Document segment:
On top of the feature, this patchset also prepares the code for the new
cache_shard affinity, and creates a stress test for workqueue.
Then, make this new cache affinity the default one.
On systems with 8 or fewer CPUs per LLC, CACHE_SHARD produces a single
shard covering the entire LLC, making it functionally identical to the
previous CACHE default. The sharding only activates when an LLC has more
than 8 CPUs.
---
Breno Leitao (5):
workqueue: fix parse_affn_scope() prefix matching bug
workqueue: add WQ_AFFN_CACHE_SHARD affinity scope
workqueue: set WQ_AFFN_CACHE_SHARD as the default affinity scope
workqueue: add test_workqueue benchmark module
tools/workqueue: add CACHE_SHARD support to wq_dump.py
include/linux/workqueue.h | 1 +
kernel/workqueue.c | 72 ++++++++++--
lib/Kconfig.debug | 10 ++
lib/Makefile | 1 +
lib/test_workqueue.c | 275 +++++++++++++++++++++++++++++++++++++++++++++
tools/workqueue/wq_dump.py | 3 +-
6 files changed, 352 insertions(+), 10 deletions(-)

Data lines:
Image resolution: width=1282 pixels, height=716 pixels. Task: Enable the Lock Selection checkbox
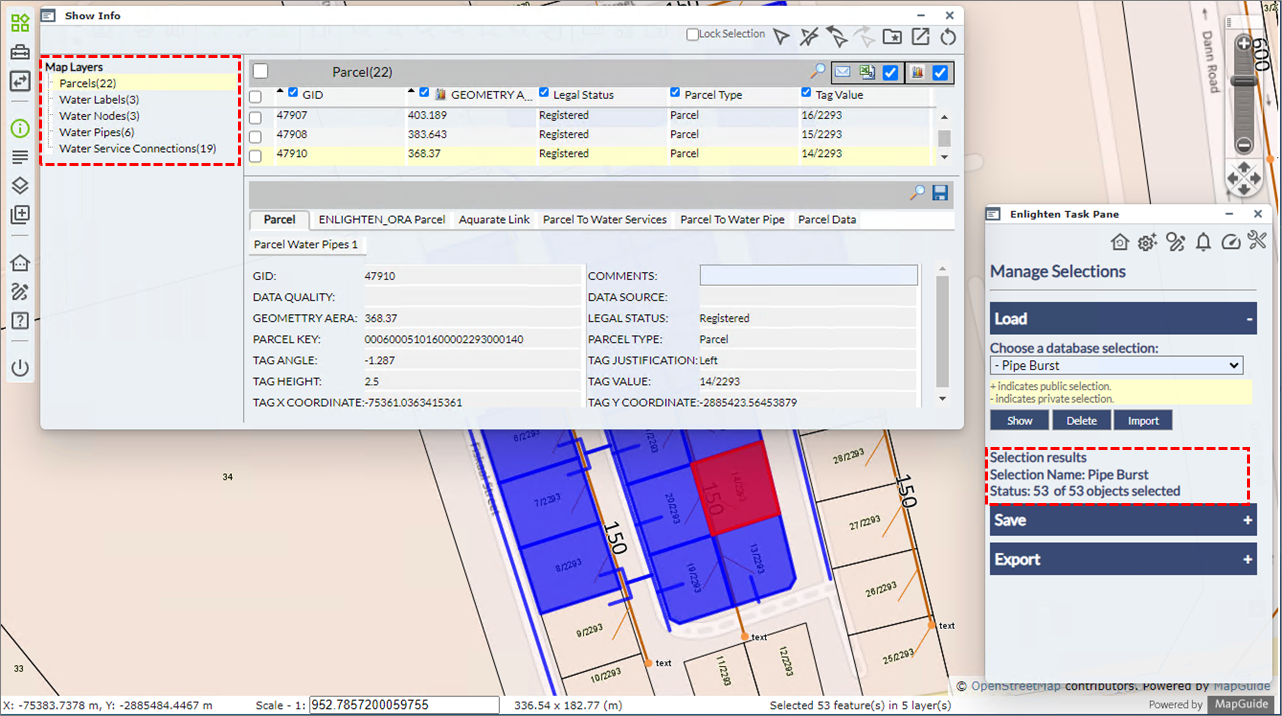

Stated task: Quote the part of the workqueue patchset summary that opens with the words "On systems with" and closes with "than 8 CPUs.". Rely only on the patchset summary for what follows.

Full output:
On systems with 8 or fewer CPUs per LLC, CACHE_SHARD produces a single
shard covering the entire LLC, making it functionally identical to the
previous CACHE default. The sharding only activates when an LLC has more
than 8 CPUs.